The CBO says that allowing the 2010 tax deal that extended Bush administration tax policies to expire as planned would be helpful in keeping government sustainable, noting “that significant increase in revenues and decrease in the relative magnitude of other spending would offset much—though not all—of the rise in spending on health care programs and Social Security.”
However, the CBO's more likely scenario assumes that the tax deal is extended, that the alternative minimum tax would continue to be restricted, and that the “doc fix,” Congress’s annual decision to ease limits on Medicare physician pay, will occur as expected. Under this scenario, debt would rise to 187 percent of the economy in 2035.
While CBO does not provide policy recommendations, it urged policymakers to take significant action to reduce the deficit and debt by reducing spending, increasing taxes, or some combination of the two. While those changes will slow economic recovery, the agency warns, the sooner they are made, the more gradual they can be, easing the transition into new policies but likely requiring sacrifices from older Americans.

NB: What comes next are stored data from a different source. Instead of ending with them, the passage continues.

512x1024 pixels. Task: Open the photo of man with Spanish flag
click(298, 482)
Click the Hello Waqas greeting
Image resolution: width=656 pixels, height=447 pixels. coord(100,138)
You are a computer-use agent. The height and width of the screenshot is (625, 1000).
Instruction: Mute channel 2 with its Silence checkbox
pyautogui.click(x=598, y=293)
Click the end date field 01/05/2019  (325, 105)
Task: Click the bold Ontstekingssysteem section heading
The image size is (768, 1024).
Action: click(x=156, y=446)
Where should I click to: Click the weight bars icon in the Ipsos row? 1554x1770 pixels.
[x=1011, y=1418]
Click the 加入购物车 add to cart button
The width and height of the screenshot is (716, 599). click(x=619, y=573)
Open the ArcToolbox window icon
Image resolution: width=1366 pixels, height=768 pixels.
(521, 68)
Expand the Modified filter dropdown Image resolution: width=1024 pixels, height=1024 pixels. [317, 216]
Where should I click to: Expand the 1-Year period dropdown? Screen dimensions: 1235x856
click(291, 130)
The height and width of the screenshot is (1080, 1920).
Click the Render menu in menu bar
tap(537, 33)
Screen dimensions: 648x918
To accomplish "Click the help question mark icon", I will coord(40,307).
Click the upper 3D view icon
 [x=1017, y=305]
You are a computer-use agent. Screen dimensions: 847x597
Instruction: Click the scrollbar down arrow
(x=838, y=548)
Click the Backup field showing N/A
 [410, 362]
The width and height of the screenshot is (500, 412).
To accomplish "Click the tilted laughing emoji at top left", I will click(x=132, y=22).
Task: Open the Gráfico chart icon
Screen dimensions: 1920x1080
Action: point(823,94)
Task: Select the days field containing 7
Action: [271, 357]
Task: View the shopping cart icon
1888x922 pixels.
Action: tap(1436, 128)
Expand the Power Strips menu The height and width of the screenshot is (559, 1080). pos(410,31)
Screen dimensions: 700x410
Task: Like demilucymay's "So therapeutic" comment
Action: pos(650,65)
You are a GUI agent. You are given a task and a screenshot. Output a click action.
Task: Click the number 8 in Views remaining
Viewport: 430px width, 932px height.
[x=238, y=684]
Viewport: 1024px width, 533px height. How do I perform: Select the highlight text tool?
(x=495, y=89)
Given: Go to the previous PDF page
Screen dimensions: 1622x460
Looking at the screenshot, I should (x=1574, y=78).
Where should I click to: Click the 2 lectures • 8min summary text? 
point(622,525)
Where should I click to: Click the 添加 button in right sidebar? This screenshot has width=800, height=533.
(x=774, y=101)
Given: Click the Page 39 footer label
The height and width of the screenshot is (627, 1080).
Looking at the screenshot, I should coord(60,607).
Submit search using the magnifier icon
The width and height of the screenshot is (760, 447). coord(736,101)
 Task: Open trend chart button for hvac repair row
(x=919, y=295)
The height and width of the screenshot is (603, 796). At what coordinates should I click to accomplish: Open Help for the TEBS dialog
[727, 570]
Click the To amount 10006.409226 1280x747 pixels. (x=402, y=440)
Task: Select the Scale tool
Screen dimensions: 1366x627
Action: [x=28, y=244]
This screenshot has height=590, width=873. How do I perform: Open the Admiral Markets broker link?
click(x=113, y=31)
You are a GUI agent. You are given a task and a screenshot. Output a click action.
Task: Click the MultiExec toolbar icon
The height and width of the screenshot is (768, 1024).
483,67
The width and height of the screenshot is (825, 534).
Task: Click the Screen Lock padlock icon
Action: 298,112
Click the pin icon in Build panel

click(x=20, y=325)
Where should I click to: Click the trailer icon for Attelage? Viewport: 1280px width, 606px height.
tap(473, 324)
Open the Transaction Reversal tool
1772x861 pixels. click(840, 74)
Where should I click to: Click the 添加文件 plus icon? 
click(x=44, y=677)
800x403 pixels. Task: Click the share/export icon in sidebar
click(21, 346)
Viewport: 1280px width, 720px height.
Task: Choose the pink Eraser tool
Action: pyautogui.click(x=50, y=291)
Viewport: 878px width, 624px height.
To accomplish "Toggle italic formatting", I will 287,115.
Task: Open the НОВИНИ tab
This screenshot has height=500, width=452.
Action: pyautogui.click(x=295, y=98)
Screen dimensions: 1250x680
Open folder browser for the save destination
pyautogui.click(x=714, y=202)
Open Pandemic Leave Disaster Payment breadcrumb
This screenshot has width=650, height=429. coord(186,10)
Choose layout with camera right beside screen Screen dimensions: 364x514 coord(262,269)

“CBO’s new long-term budget outlook again highlights the urgency of reaching agreement on a bipartisan and comprehensive long-term deficit and debt reduction plan,” Senate Budget Chairman Kent Conrad, D-N.D., said in a statement. “We must address the projected explosion in federal debt. If we fail to act, it will have devastating consequences for our economy and for the future well-being of the American people.”
On Thursday, CBO Director Doug Elmendorf will testify at a House Budget Committee hearing on the long-term outlook.